There is considerable interest in being able to assess and optimise the performance of a communication network, with a view to maximising the value of the network to the network operator. The general approach to such assessment is to rank individual network customers according to their usage. However, this approach provides only limited insight to the true functioning of the network. Communication networks are often highly complex and dynamic structures within which the nature and quantity of social activity and interaction may rapidly evolve.
Another approach to assessment of communication networks is to form a graphical representation of the network, thus allowing the use of graph based algorithms and other mathematical tools. Individual users within a network may be known as nodes and referred to as vertices V on the graph, with the communication ties between nodes known as links and referred to as edges E on the graph. The network may thus be represented as a graph G (V, E) where V is the node set of n nodes and E the link set of links between the nodes. When considering a graphical representation of a typical communication network, the distribution of links can be seen to be both globally and locally inhomogeneous, with a high distribution of links within particular groups of nodes and low distribution of links between the groups. This feature of real networks is known as community structure and can be a key driver of customer behaviour within a network.

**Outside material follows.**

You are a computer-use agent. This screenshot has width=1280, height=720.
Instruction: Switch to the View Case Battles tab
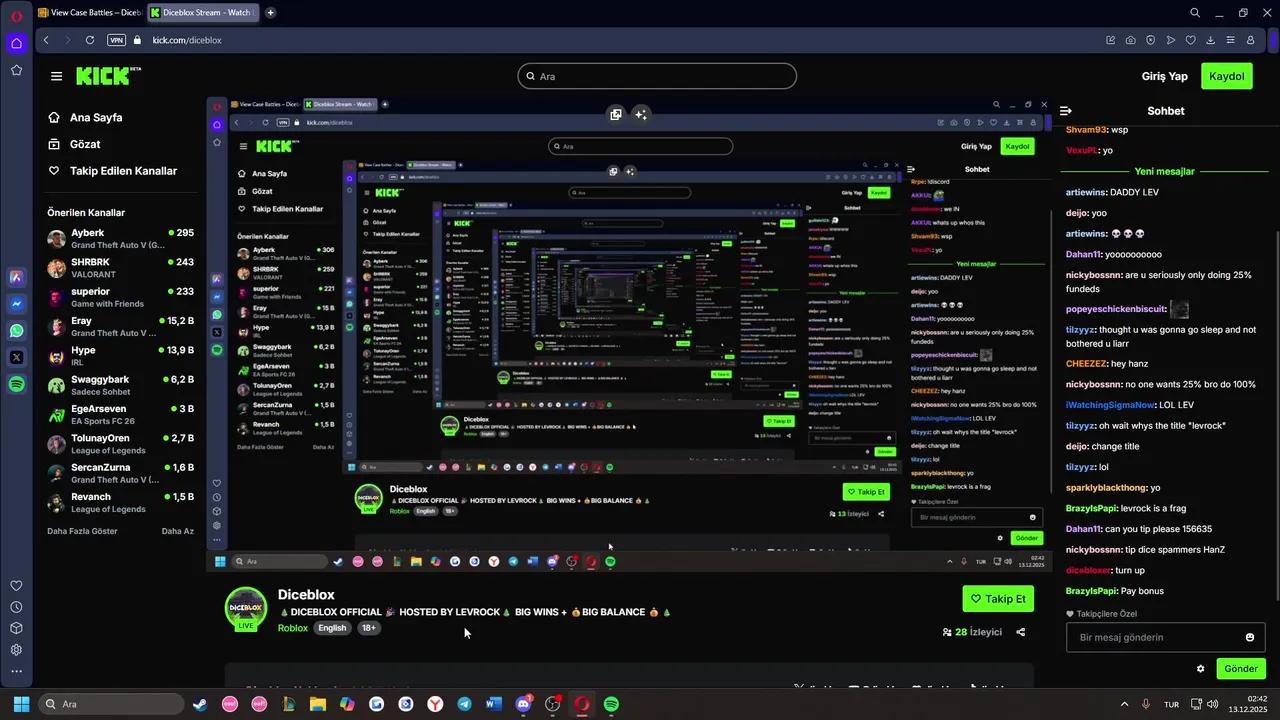pyautogui.click(x=88, y=13)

There exist various tools for attempting to analyse the local structure of graphically represented networks. These include for example the identification of small subgraphs of nodes, most notably dyads and triads. A dyad is a subgraph of two nodes and the possible links between them. A triad is a subgraph of three nodes and the possible links between them. Once identified, dyads and triads may be classified according to the number and nature of links between their constituent nodes.
The above analysis tools may be employed in attempting to enhance the performance of a communication network. For example, new connections may be suggested to users based upon usage data or an existing shared connection. However, simply introducing new connections within the network does not necessarily translate to increased traffic through the network and the speed and efficiency with which network performance may be enhanced is therefore relatively limited.